_Exercise goal_: Gather every line of the records below that contains the word "question".

_Dataset records_:
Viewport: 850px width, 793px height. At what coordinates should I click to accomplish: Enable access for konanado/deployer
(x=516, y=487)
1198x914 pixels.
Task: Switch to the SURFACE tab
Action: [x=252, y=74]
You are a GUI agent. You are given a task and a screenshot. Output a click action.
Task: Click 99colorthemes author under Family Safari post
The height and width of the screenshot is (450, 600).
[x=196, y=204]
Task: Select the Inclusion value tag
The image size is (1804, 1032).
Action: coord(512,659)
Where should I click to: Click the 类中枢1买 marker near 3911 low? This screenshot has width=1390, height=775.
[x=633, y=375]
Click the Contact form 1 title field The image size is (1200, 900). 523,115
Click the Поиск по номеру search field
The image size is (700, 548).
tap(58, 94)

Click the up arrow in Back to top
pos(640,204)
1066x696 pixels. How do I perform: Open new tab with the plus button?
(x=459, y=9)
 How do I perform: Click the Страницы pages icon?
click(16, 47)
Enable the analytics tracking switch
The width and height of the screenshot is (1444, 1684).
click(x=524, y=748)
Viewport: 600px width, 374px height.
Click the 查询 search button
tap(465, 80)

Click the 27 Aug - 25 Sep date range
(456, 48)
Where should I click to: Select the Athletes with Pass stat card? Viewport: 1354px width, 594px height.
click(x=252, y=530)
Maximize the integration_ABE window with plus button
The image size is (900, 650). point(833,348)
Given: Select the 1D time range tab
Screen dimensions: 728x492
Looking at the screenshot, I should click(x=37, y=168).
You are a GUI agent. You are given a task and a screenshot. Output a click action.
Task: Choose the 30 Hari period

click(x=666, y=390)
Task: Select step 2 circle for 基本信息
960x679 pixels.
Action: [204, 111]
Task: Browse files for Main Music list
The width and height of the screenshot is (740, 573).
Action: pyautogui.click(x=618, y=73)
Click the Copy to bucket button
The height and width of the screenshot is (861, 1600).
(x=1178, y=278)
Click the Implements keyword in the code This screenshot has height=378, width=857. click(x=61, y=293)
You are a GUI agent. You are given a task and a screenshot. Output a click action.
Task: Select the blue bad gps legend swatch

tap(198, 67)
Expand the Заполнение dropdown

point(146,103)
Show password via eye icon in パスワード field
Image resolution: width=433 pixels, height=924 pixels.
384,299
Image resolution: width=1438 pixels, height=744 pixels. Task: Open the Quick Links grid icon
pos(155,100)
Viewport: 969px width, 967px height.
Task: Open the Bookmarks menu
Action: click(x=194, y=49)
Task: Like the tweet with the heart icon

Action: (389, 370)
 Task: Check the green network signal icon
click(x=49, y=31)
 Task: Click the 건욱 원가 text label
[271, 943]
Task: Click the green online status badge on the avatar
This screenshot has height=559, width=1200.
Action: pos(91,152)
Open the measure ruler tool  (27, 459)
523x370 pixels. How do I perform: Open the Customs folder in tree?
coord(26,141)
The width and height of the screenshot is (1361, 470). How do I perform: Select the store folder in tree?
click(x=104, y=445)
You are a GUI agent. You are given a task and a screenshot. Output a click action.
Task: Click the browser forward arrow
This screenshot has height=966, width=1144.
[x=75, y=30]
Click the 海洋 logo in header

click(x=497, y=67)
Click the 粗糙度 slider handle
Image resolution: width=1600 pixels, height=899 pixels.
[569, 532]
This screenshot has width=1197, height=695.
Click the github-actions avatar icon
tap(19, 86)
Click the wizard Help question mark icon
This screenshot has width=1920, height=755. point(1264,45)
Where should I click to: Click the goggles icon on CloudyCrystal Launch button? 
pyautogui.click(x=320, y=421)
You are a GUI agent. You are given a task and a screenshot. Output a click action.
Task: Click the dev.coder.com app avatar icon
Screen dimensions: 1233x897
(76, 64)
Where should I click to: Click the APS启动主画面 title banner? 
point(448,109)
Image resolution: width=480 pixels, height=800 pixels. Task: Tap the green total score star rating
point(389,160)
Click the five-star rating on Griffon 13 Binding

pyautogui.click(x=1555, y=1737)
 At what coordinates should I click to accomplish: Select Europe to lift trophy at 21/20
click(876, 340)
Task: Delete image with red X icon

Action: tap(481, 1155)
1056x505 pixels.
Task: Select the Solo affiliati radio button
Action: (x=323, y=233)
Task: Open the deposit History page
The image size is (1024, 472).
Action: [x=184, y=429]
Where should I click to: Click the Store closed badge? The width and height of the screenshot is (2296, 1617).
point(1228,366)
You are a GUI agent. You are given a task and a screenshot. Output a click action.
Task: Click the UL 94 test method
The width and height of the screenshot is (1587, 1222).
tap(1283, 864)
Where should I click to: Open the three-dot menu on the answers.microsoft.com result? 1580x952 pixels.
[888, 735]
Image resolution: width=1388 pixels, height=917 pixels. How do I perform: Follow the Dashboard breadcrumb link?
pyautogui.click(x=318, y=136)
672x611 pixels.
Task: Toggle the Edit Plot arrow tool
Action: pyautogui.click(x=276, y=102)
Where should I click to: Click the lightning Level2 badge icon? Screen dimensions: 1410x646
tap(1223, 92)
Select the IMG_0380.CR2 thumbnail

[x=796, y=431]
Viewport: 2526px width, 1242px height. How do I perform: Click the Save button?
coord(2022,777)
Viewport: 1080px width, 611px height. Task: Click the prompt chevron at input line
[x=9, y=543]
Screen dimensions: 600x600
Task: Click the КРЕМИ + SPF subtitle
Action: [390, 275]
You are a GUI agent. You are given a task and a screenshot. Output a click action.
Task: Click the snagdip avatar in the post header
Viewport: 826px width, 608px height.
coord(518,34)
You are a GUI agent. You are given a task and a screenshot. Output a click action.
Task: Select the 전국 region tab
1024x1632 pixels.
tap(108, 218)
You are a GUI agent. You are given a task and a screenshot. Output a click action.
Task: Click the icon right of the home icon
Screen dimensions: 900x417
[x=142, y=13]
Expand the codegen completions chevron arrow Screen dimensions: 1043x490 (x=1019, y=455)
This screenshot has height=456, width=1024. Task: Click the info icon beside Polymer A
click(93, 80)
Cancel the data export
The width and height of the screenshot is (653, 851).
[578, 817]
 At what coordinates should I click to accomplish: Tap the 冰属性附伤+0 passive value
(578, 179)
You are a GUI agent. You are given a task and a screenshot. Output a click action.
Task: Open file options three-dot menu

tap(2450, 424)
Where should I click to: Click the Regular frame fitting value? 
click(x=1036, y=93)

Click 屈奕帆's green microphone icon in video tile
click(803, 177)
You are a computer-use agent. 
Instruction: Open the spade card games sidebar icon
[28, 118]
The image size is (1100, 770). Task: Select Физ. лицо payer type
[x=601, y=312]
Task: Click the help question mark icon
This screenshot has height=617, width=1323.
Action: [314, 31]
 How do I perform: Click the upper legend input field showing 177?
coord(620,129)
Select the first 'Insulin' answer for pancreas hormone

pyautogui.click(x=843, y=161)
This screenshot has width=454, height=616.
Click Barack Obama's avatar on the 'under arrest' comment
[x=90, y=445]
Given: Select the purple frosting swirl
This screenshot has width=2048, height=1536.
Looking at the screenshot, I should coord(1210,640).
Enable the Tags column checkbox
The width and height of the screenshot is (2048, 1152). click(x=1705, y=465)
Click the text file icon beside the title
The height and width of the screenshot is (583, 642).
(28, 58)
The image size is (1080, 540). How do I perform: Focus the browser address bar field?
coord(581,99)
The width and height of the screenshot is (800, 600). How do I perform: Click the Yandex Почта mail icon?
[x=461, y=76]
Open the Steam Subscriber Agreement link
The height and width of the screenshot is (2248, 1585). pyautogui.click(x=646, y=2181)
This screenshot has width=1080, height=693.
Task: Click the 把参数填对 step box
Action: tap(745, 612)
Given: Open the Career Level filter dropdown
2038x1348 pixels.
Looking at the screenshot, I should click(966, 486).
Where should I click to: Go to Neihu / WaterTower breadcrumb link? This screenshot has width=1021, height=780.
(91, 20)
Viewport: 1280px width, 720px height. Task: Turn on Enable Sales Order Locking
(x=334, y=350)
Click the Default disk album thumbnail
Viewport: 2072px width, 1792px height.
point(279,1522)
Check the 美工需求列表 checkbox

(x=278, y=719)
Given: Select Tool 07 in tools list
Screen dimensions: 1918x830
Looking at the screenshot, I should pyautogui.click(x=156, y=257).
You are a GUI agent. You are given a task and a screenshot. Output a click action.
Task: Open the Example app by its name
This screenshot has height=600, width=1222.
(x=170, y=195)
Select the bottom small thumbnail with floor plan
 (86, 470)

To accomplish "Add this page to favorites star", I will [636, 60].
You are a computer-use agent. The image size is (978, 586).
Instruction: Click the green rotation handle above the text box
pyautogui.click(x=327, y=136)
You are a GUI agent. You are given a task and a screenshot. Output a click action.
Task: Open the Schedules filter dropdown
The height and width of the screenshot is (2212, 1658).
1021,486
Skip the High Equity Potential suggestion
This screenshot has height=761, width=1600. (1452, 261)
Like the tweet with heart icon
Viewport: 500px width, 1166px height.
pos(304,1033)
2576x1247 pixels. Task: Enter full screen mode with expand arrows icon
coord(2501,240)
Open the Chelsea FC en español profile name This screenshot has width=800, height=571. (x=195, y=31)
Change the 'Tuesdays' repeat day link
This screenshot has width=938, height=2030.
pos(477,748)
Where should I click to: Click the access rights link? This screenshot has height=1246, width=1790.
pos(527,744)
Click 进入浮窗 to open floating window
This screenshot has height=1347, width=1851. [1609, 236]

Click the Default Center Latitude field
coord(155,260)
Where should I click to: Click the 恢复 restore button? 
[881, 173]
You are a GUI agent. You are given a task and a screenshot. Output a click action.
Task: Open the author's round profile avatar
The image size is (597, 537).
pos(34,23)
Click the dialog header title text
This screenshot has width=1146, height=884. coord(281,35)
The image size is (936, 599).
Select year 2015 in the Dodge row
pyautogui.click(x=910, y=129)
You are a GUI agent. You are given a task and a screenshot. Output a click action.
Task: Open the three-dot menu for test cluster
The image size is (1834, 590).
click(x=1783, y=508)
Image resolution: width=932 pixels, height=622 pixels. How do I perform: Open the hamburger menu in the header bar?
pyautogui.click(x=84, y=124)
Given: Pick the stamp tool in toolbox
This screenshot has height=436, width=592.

_Exercise solution_:
Click the wizard Help question mark icon
Task: Click the help question mark icon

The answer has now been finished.